Thursday, January 1, 2015

The question of relevance


When I sold my book shop fifteen years ago and faced the unlikely prospect of having nothing to do for the rest of my life, I was given a fountain pen to encourage me to write. I had written before, had a poem and a short story published in the Listener, not to mention my pieces in Ako Pai, the Teachers' College magazine, but really I had no time for writing or even thinking about it when I ran a business. Free of that, this was my chance. I knew what I wanted to write about. Write what you know is the mantra of writing schools. I wanted to write about the encounter between sophisticated European immigrants and the people of colonial New Zealand.
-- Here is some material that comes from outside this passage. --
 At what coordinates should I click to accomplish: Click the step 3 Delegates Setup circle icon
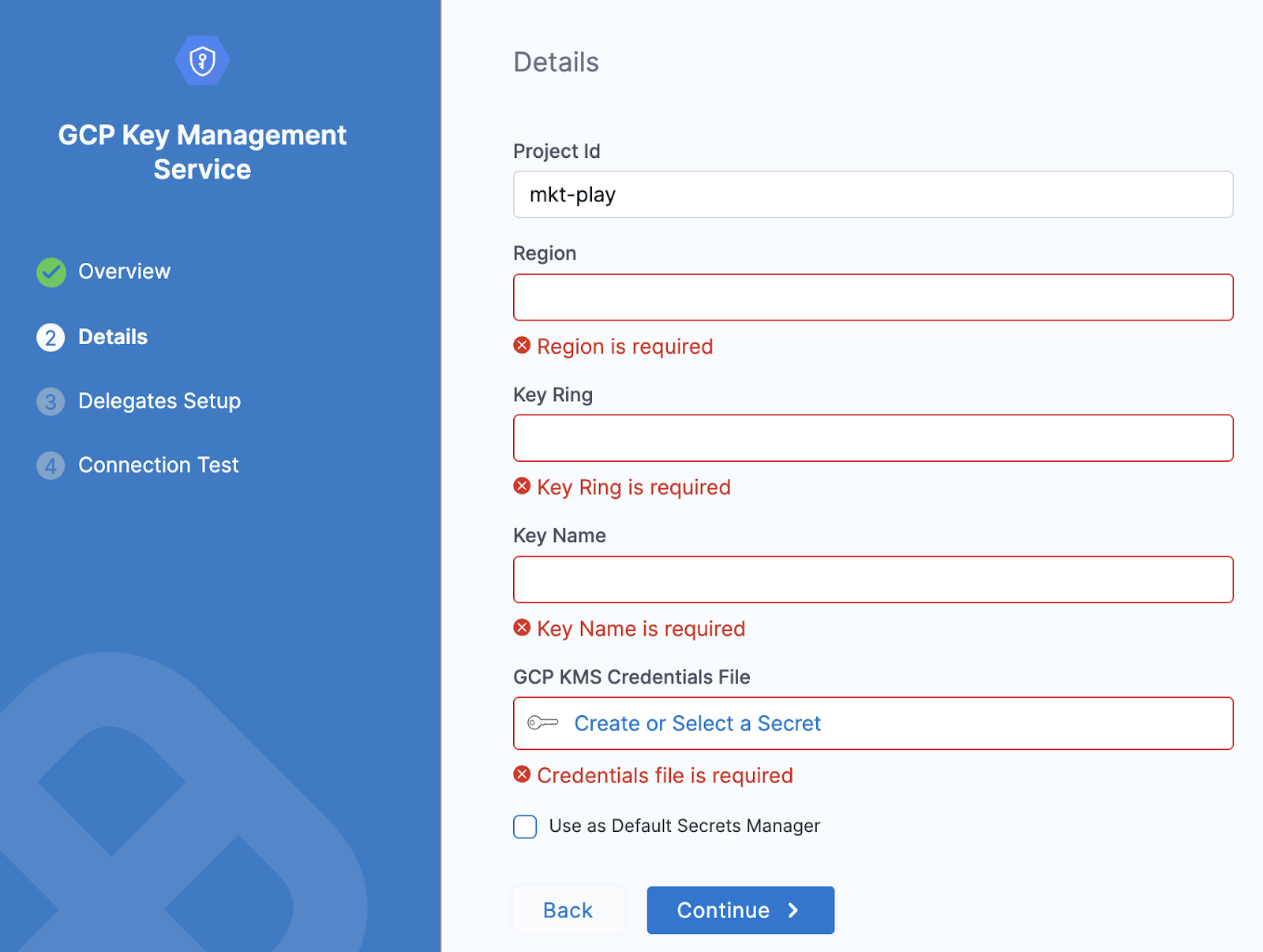tap(50, 402)
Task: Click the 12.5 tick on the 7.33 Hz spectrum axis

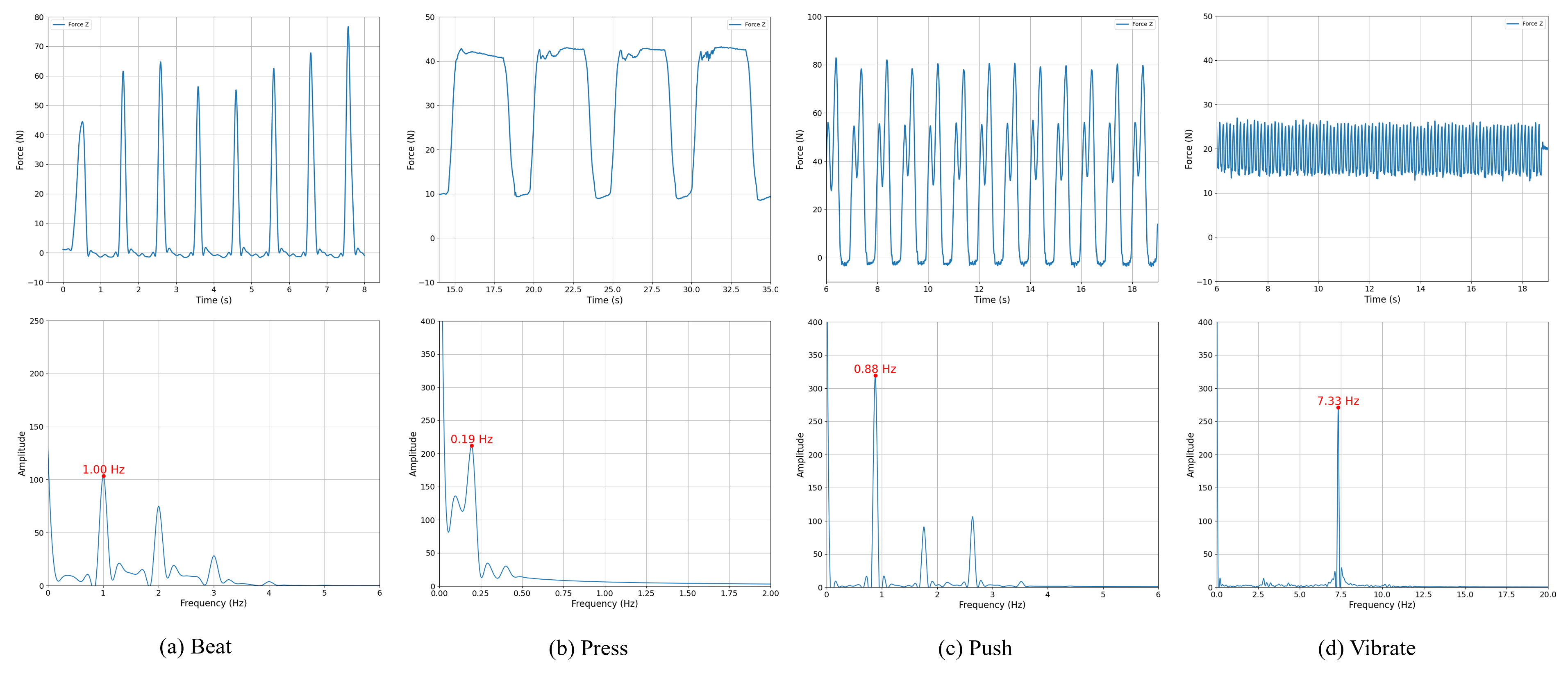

I wrote a few stories that were OK. Not brilliant, but OK. I went to at least three creative writing courses, and my fellow prospective writers and tutors liked what I wrote. I had one story, Beethoven in Tirau, based on something the composer Douglas Lilburn said, broadcast over Radio NZ, All this was very encouraging. But I was not satisfied. These stories were all lies, just something I made up. I was happier with an account of Richard Fuchs, a forgotten German Jewish composer, whose large body of unperformed and ignored works I came across in the Turnbull Library. I was looking for something else, but a sentence in the files of the correspondence of the Chamber Music Society jumped out at me and told me that this was my story, the story I wanted to tell. My account of Richard Fuchs took wings, his music came to be performed by the NZ Symphony Orchestra, by leading chamber music groups and singers, and even by students of his old Alma Mater, the Hochschule fΓΌr Musik in Karlsruhe. This was satisfaction indeed. But there in my bucket list are my stories, that perhaps with some cutting, chiselling, polishing and recasting I could turn into successful stories. I keep coming back to them in my waking moments in the middle of the night. But I always come up against the glaringly obvious. They are about a world in the distant past, deal with issues that no longer touch people. They are old people's stories, of no relevance to people a generation, not to mention two or three generations younger than I. Who reads Graham Green, now, or Somerset Maugham? Even the new John Le Carre reads like a strenuous effort to stay current and relevant, without the immediacy and power of the Spy who came in from the cold or the Smiley novels. The challenge is to give immediacy to memories of times gone by.